At this point, no one quite knows what actual changes the Trump presidency will bring. But this moment certainly feels like a turning point in modern history. A quarter-century ago, the collapse of the Soviet Union was supposed to bring about what political scientist Francis Fukuyama famously called “The End of History” and the final ascendancy of internationalist liberal capitalism. Today, we may not have witnessed the end of liberalism — in a broad sense of the word that encompasses the more libertarian varieties of conservatism — but we are certainly seeing its crisis.

What went wrong?

To some extent, liberal capitalism’s troubles are the result of events largely beyond the control of political elites: the 9/11 terror attacks and their far-reaching consequences, and the financial crash of 2008. But we are also seeing the fruits of overconfidence abroad and at home.
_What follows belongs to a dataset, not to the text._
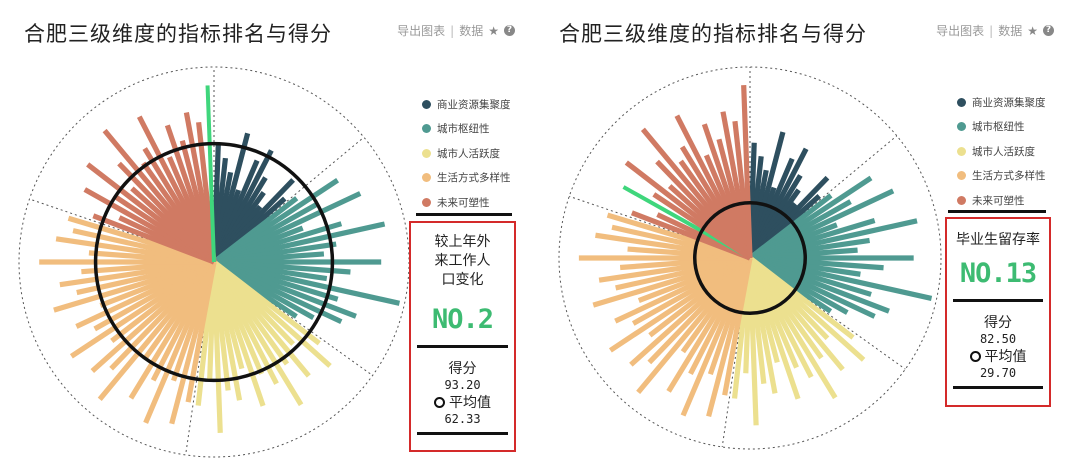  I want to click on metric-name: 较上年外来工作人口变化, so click(462, 261).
The war in Iraq, in retrospect, was a case of intransigent internationalism, the belief that we could use military power to export liberal democracy to a culture rife with tribal hostilities and religious fundamentalism and precipitate a secular liberal revolution in the Middle East. Instead, what followed was a fiasco that led to an aversion to interventionism and nation-building.
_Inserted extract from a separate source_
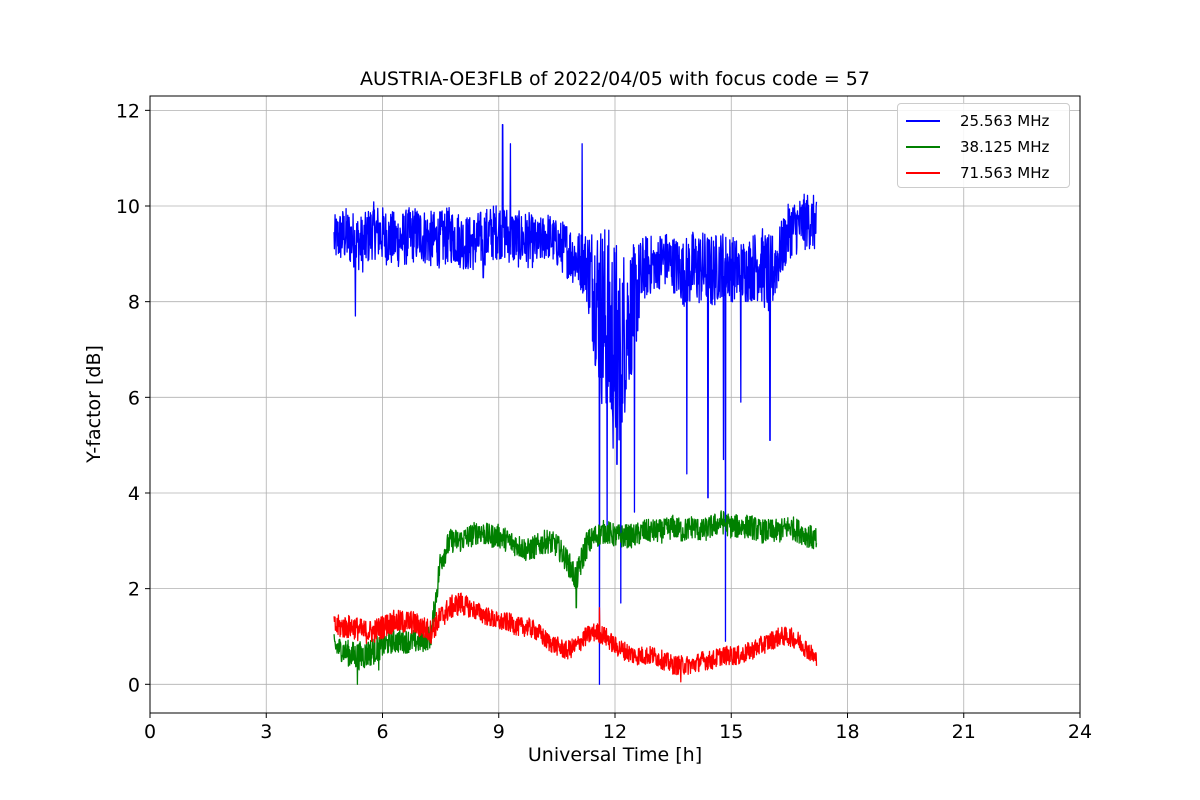  What do you see at coordinates (1005, 147) in the screenshot?
I see `legend-label: 38.125 MHz` at bounding box center [1005, 147].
Turmoil in the Middle East also led to the refugee crisis that sparked a revolt against Third World migration, especially in Europe, and posed a wrenching challenge to Western nations: How do we remain faithful to our humanitarian values without allowing a massive influx of refugees and migrants to overwhelm our economic and social structures? Some of the anti-refugee propaganda from far-right movements and websites was sensationalized, dehumanizing and racist; but the problems posed by accelerated immigration from countries where gender equality, religious tolerance and rule of law are alien concepts are real, and dismissing such concerns as bigotry will inevitably create a backlash.

Another kind of liberal intransigence manifested itself in domestic social policies. We rightly take pride in the progress we’ve made on equality for women, racial minorities, gays and other historically oppressed groups; but, emboldened by their victories in the culture wars, the progressive elites decided that the values of men and women with a more traditional outlook deserved no respect. Battles over Christian bakers and same-sex wedding cakes were a proxy for a larger issue: people feeling that they were being branded bigots simply for believing that the male-female union is the essence of marriage.
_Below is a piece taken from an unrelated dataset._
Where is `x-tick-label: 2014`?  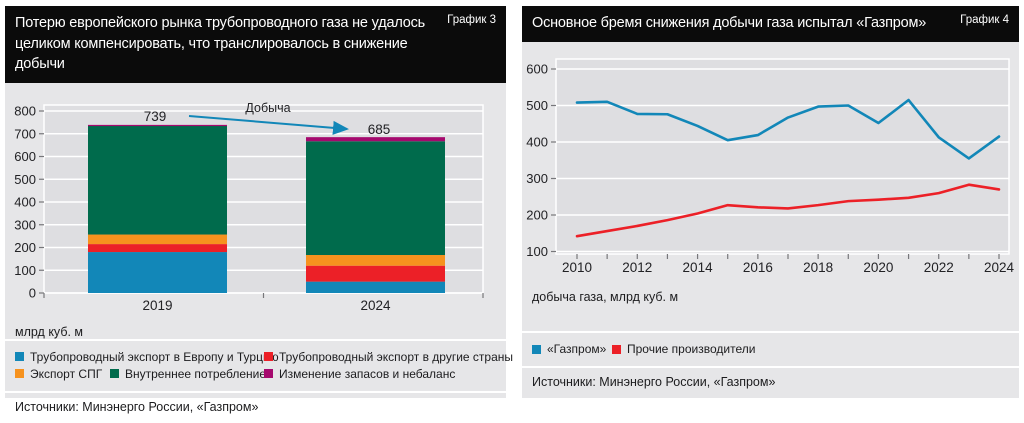
x-tick-label: 2014 is located at coordinates (698, 268).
Meanwhile, on college campuses and in popular culture, progressivism became an increasingly narrow and rigid dogma that excluded more and more ideas from legitimate debate — from gender differences to artists’ and writers’ use of material from non-Western cultures. Liberalism turned into its opposite: illiberal policing of speech and ideas and identity politics treated people as members of a demographic, not individuals. It’s difficult to make the case for freedom when you can lose your job for questioning the use of newly minted pronouns for people who consider themselves neither male nor female.

Populism, which comes with its own brand of authoritarianism and identity politics, is not the answer to the challenges we face. But if it is to survive, liberalism must return to its universalist roots, remember its values of tolerance and open-mindedness, and learn some humility.

Cathy Young is a regular contributor to Reason magazine and Real Clear Politics.